▶ [Source data]

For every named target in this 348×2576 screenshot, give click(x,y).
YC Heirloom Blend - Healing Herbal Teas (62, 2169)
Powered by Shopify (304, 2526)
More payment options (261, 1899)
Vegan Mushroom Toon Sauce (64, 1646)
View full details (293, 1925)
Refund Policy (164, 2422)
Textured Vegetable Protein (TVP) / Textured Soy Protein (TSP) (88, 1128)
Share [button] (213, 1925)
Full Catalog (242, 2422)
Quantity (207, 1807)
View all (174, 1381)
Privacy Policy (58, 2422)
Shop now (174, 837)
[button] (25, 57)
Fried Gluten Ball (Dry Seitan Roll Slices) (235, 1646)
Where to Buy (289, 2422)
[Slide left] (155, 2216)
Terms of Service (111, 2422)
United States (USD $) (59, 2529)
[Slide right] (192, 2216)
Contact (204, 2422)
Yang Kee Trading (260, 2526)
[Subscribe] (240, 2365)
---
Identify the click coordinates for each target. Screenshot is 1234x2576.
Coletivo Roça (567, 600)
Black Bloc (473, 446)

▶ [Instructions for the task] In the material above, transcribe exactly the lines beginning at the one with "Privacy Policy (58, 2422)" and ending at the one with "[Subscribe] (240, 2365)", both included.

▶ [Response to the task]
Privacy Policy (58, 2422)
Shop now (174, 837)
[button] (25, 57)
Fried Gluten Ball (Dry Seitan Roll Slices) (235, 1646)
Where to Buy (289, 2422)
[Slide left] (155, 2216)
Terms of Service (111, 2422)
United States (USD $) (59, 2529)
[Slide right] (192, 2216)
Contact (204, 2422)
Yang Kee Trading (260, 2526)
[Subscribe] (240, 2365)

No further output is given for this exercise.